Strony

czwartek, 23 stycznia 2014

"Facet z grobu obok" - Katarina Mazetti




Benny jest rolnikiem i marzy o żonie, która zechce dzielić z nim życie. Desirée jest bibliotekarką, dziewczyną z miasta, wykształconą, po studiach, z licznymi zainteresowaniami. Oboje spotykają się przez przypadek na cmentarzu, ona przy grobie tragicznie zmarłego męża, on przy grobie rodziców. Rodzi się między nimi uczucie. Mimo wielu różnic są sobą zafascynowani, jednak ich związek okazuje się trudniejszy niż sądzili. Dlaczego?
Książka została w wydana w Szwecji w nakładzie blisko pół miliona egzemplarzy, na jej podstawie w 2002 roku powstał film, a w ubiegłym roku także sztuka teatralna.
„Ciesząca się wielkim powodzeniem powieść Katariny Mazetti jest tragikomiczną opowieścią o związku bardzo różnych ludzi, o wielkiej ale trudnej miłości”.

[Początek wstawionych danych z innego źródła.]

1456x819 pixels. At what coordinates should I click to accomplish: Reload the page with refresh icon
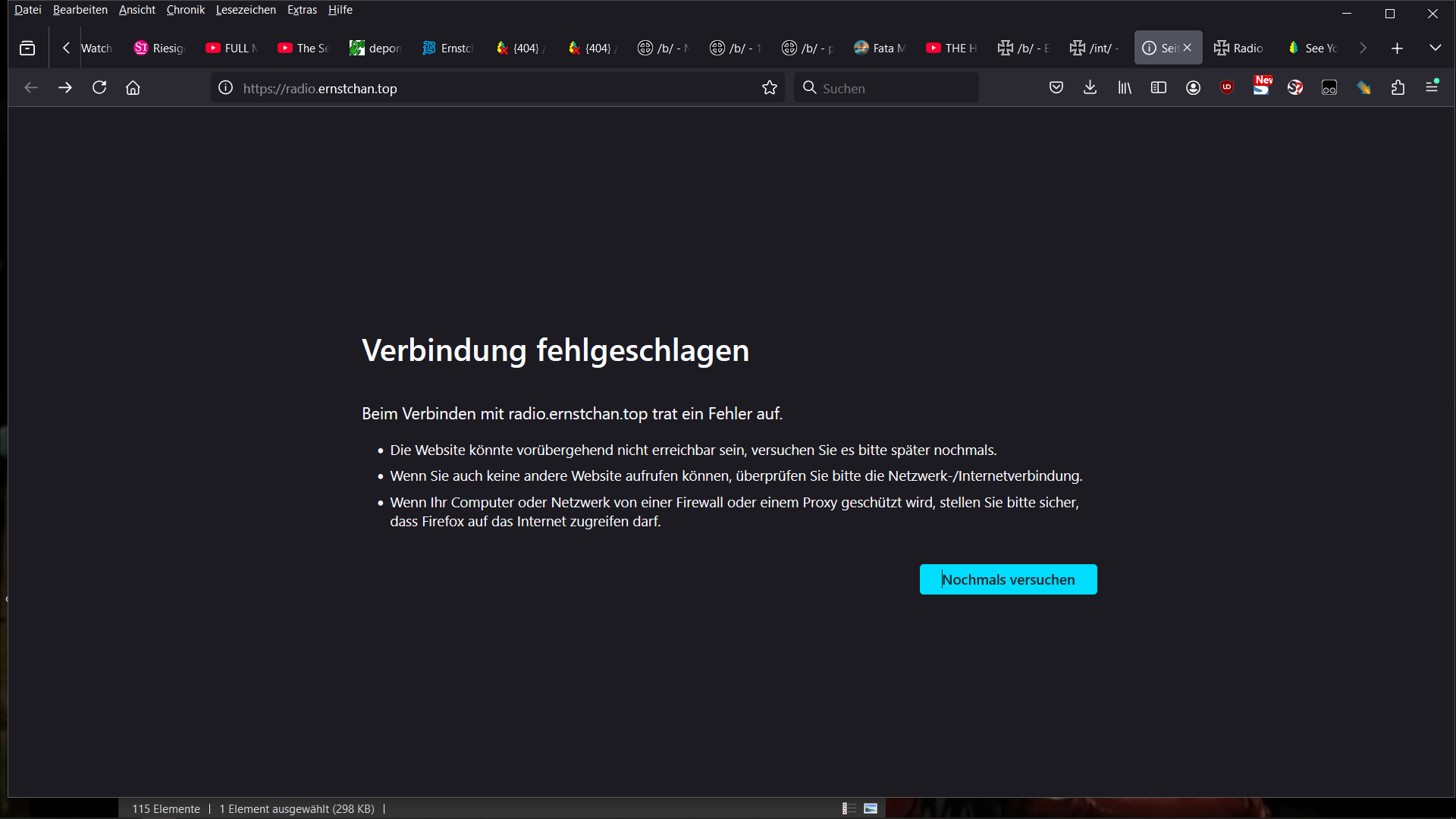pos(99,88)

Wesoła okładka i intrygujący tytuł wszystko to obiecywało wesołą książkę. Blurb sugerował książkę w stylu komedii romantycznych. W sam raz na zimowe dni. Dlatego zaczęłam czytać już wczoraj. Dziś podczytywałam, w wolnych chwilach, gdy ciasto mi wyrastało. Właśnie skończyłam, a jest mi smutno, w taki tkliwy sposób. Smutno, pusto i niepewnie. Tak życiowo.

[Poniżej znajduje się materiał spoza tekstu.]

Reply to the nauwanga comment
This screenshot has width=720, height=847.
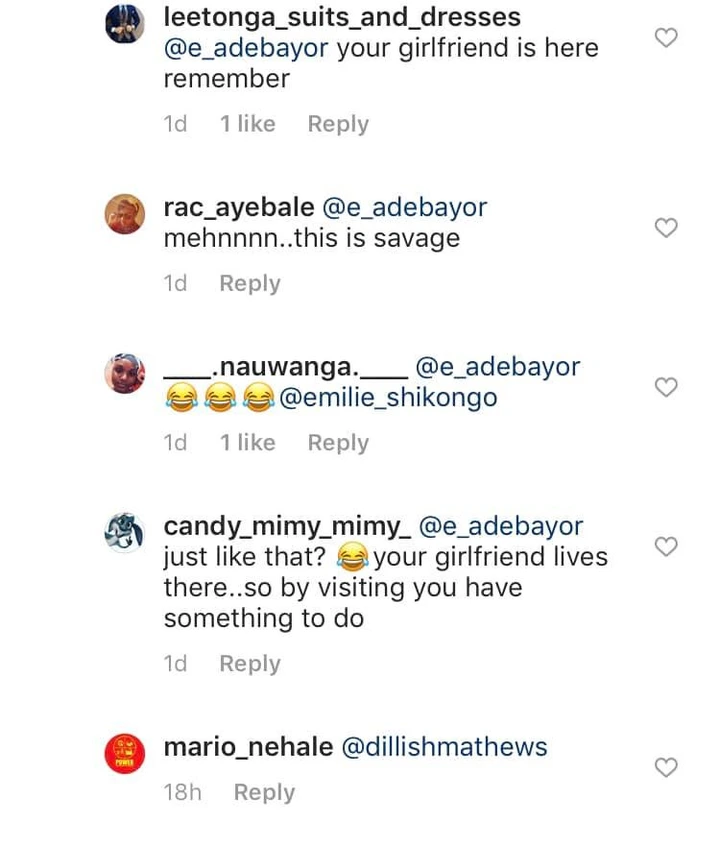338,442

Desiree, jej imię oznacza – wytęsknioną, w wypadku straciła męża, chodzi na cmentarz aby uporać się z żałobą, aby zamknąć ten etap, regularnie spotyka tam tajemniczego mężczyznę, wyglądającego jak leśnik, który odwiedza grób, przeładowany ozdóbkami. Jej mąż spisał wszystkie dyspozycje na wypadek śmierci, leży pod zwykłym kamieniem. Spartańskie warunki w zaświatach. Już na tym cmentarzu widać, że pochodzą z dwóch różnych światów. Ona jest wykształcona, wegetarianka, nie lubi gotować, lubi książki i operę, on – Benny jest rolnikiem, żyje na wsi, zajmuje się stadem krów, mieszka w domu w którym od pokoleń nic nie zostało zmienione, rytm jego życia wyznacza kalendarz prac w gospodarstwie. Coś ich pcha ku sobie. Dwa różne światy, inne aspiracje, pasje, marzenia. Oboje jednak są samotni, w gruncie rzeczy zagubieni i łakną obecności drugiego człowieka.

Jak pozory mogą mylić. Byłam przekonana, że dostaję lekkie czytadło na wieczór, a dostałam książkę prawdziwą do bólu. Czy Skandynawowie nie umieją pisać inaczej? Ten realizm tak przytłacza. Kiedyś lubiłam książki, które odzwierciedlają to co przeżyłam sama, teraz chyba zbyt wyraźnie widzę własną głupotę. Mniej więcej jak u Mickiewicza



Czy książkę weźmiesz, gdzie smutnym wyrokiem
Stargane ujrzysz kochanków nadzieje,
Złożywszy książkę z westchnieniem głębokiem,
Pomyślisz sobie: ach! to nasze dzieje...


A jeśli autor po zawiłej probie
Parę miłośną na ostatek złączył,
Zagasisz świecę i pomyślisz sobie:
Czemu nasz romans tak się nie zakończył?...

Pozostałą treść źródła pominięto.